De uma forma resumida, porque a proposta de regulamento é bastante extensa, diremos que o PEPP terá como vantagens e características o seguinte:
– Comercialização por um conjunto alargado de prestadores (bancos, seguradores, gestores de ativos, fundos de reformas profissionais, empresas de investimento) procurando garantir a igualdade de condições de concorrência;
– Um sistema complementar voluntário em paralelo aos regimes nacionais, que permitirá que os prestadores criem produtos individuais de reforma a uma escala pan-europeia e mobilizar mais poupanças de particulares dos instrumentos tradicionais, tais como depósitos a prazo, e canalizá-las para os mercados de capitais;
– Maior transparência quanto às características do produto através de um documento de informação pré-contratual sucinto e uniformizado que também permita a comparação entre produtos;
– Possibilidade para os consumidores de selecionar entre uma opção segura de investimento por defeito e opções alternativas com diferentes perfis de risco-retorno;
– Portabilidade do PEPP em toda a União Europeia, transparência total dos custos e a possibilidade de mudar de prestador (com limitação dos custos de mudança).
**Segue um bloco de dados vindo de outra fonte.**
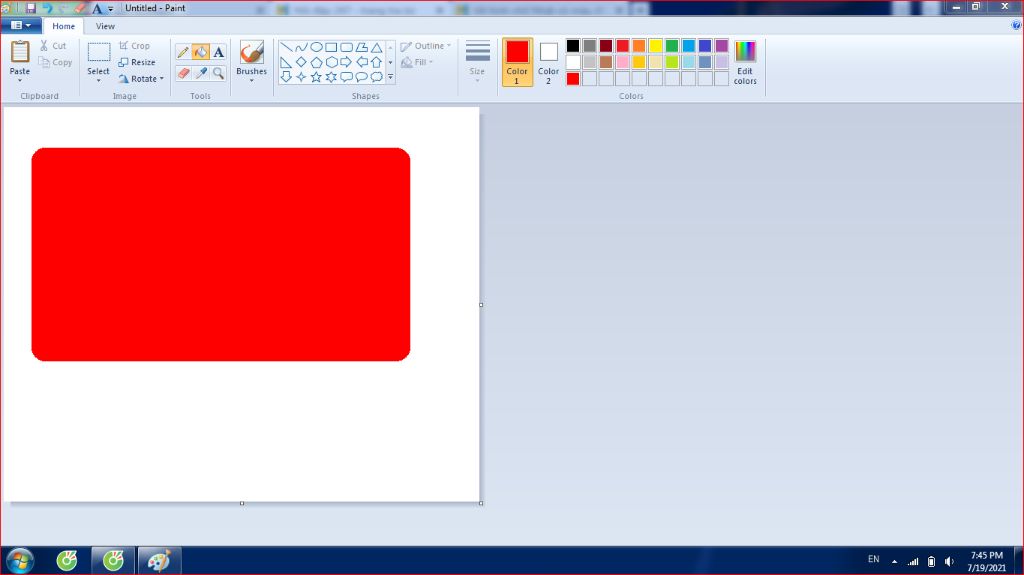Switch to the View tab
Viewport: 1024px width, 575px height.
(105, 26)
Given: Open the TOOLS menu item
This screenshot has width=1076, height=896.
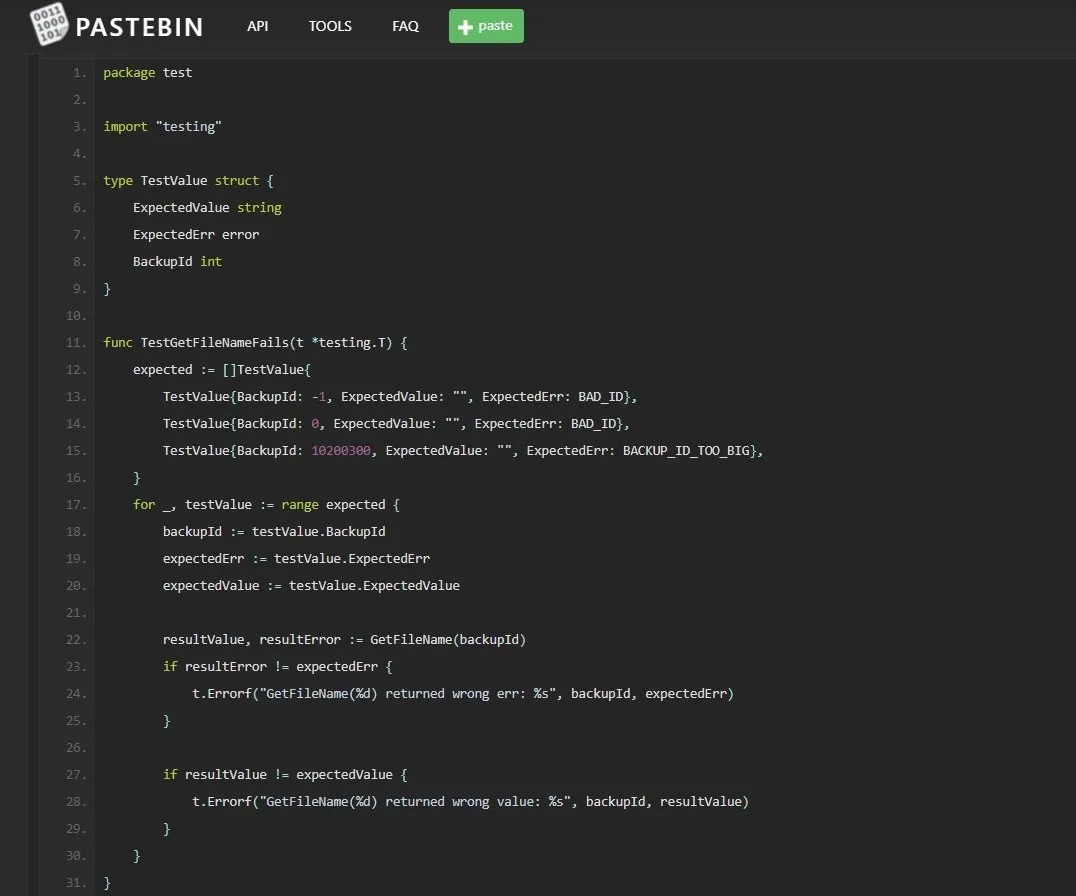Looking at the screenshot, I should [x=330, y=26].
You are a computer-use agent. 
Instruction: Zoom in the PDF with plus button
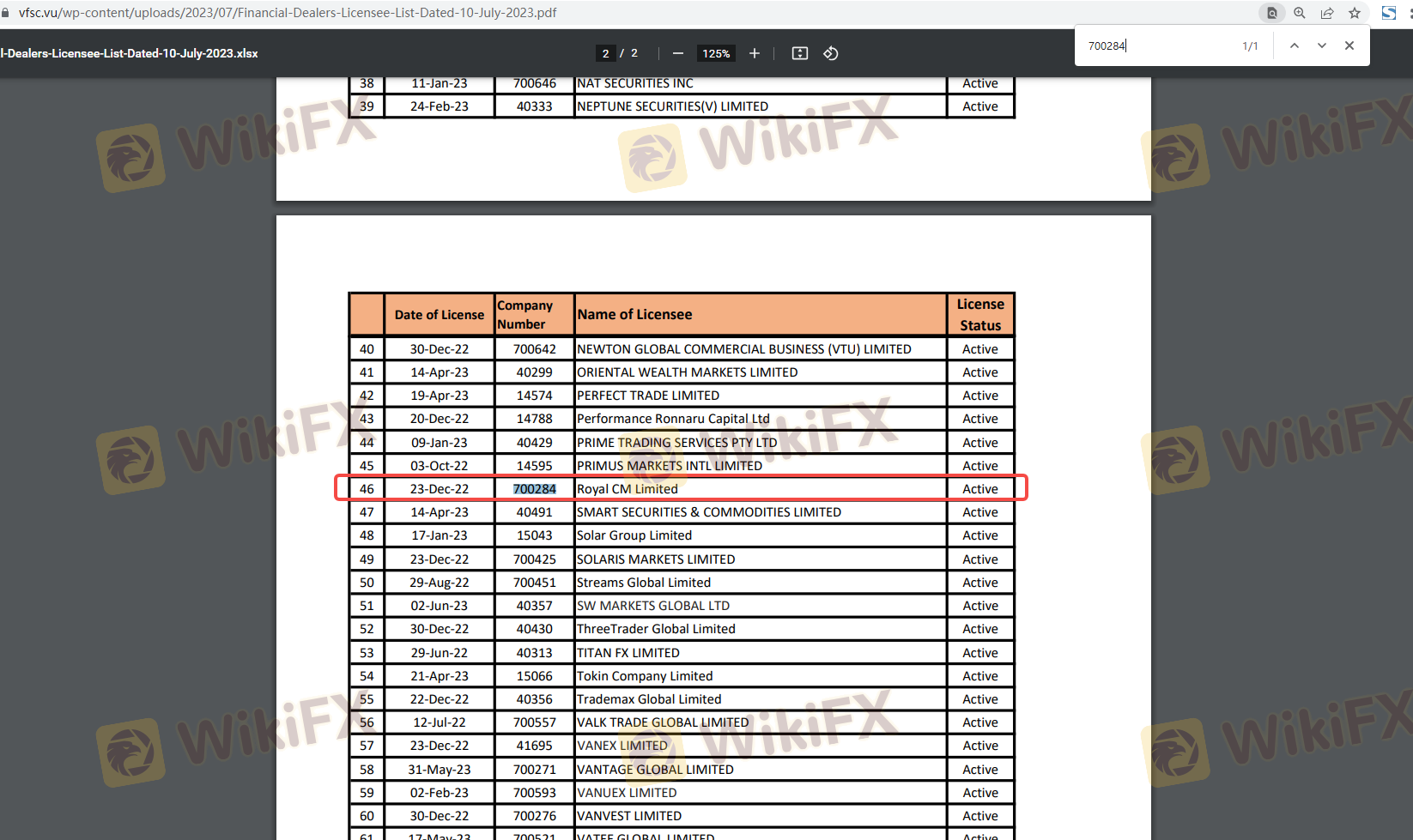point(755,53)
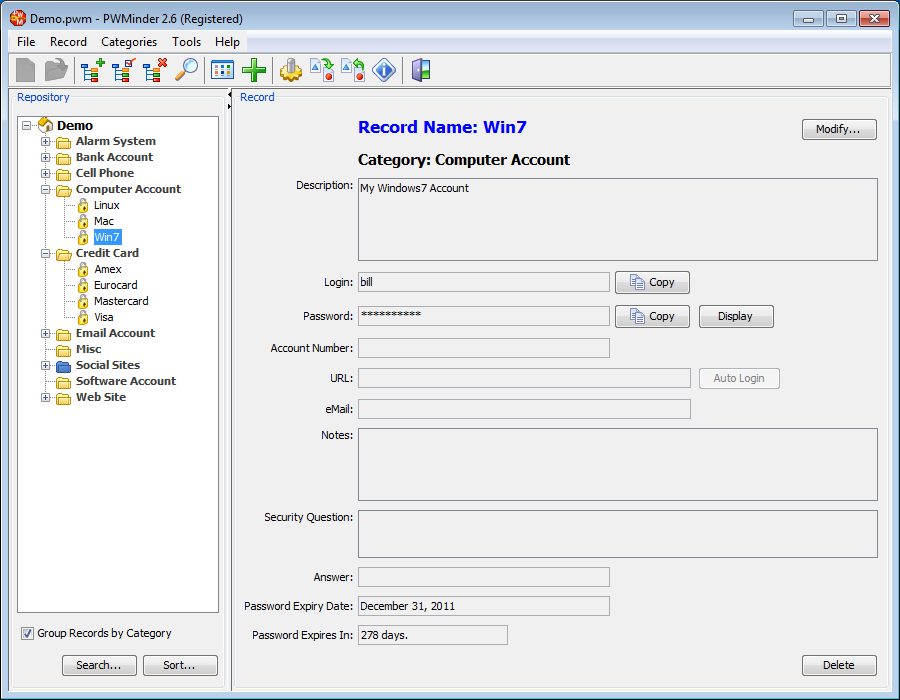This screenshot has height=700, width=900.
Task: Open the Categories menu
Action: click(x=129, y=42)
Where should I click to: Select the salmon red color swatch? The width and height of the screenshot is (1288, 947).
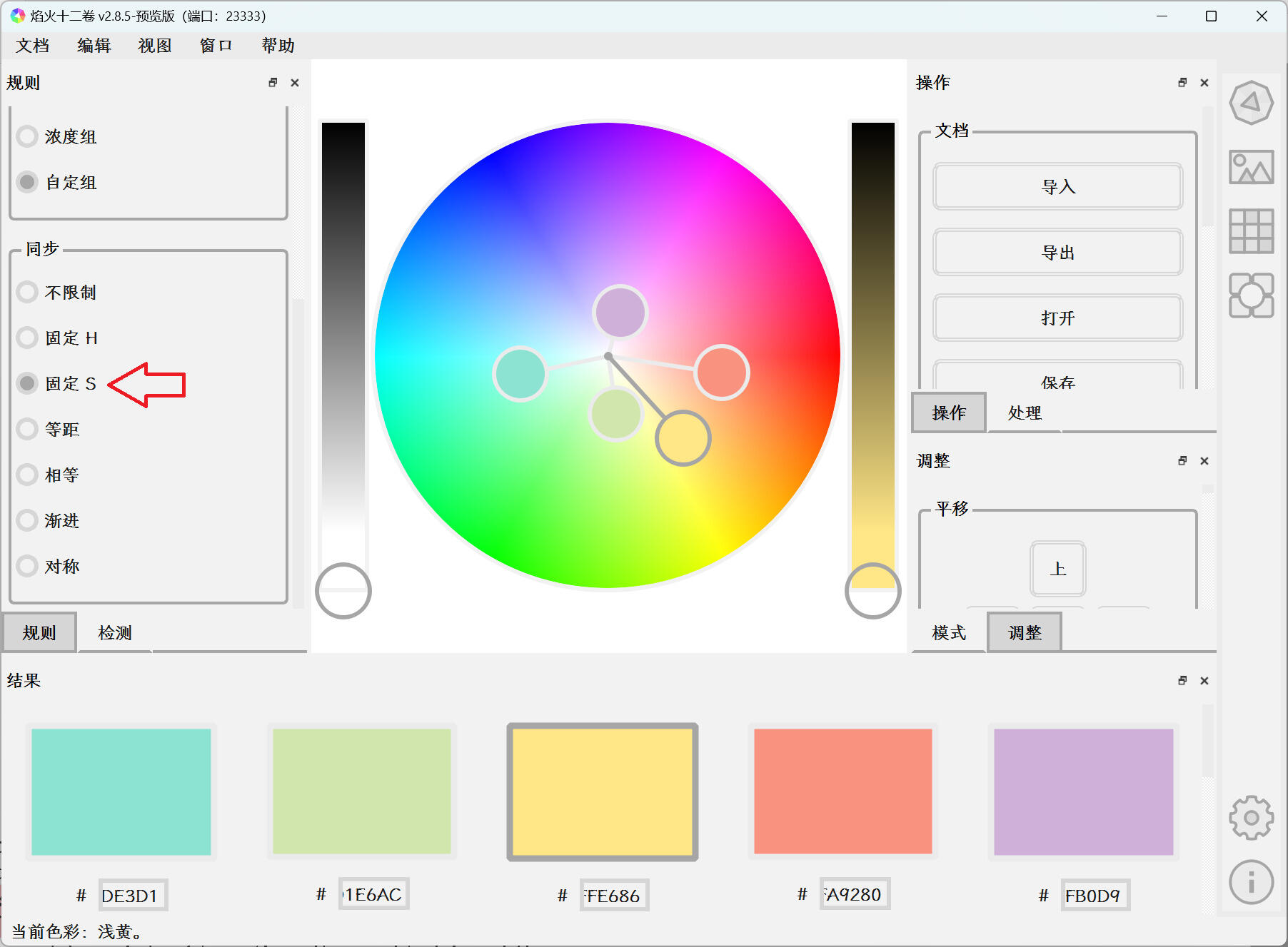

As maiores ou menores diferenças para o PPR português dependem da opção nacional, nomeadamente quanto aos motivos que permitem o reembolso antecipado dos valores investidos e quanto à matéria fiscal.
Para que o produto PEPP, quando aprovada a proposta de Regulamento, se implemente na oferta comercial dos prestadores será, no nosso entendimento, necessário que se cumpram várias premissas.
Deverá assegurar-se a existência de melhores incentivos fiscais, de que os atuais PPR também poderiam vir a beneficiar; que o PEPP exista em todos os Estados-membros e seja comercializado por vários prestadores, para que a portabilidade e a concorrência transfronteira possam funcionar; que os seguradores utilizem o seu passaporte comunitário para também manterem clientes nas mesmas condições contratuais, ainda que com diferentes enquadramentos fiscais; que as sanções gravosas em caso de incumprimento do Regulamento e que afetam diretamente, de forma pessoal, os administradores das empresas prestadoras do PEPP não tenham reflexo na vontade de o comercializar.
No entanto, há que ter noção de que produtos financeiros de longo prazo com capital e rendimento garantido existem já no mercado português, pelo que sem um incentivo fiscal que torne expetável um maior interesse dos consumidores que não pensam mudar de residência no espaço comunitário face, em particular, aos PPR existentes, será difícil o PEPP vingar.
De qualquer modo, a iniciativa traz para o debate o tema da poupança para a reforma e a consciência de que deve existir um balanço entre o que se vive no presente e o que se terá no futuro, bem como a noção de que se devem tomar medidas que ajudem a mitigar as perdas de rendimentos na reforma.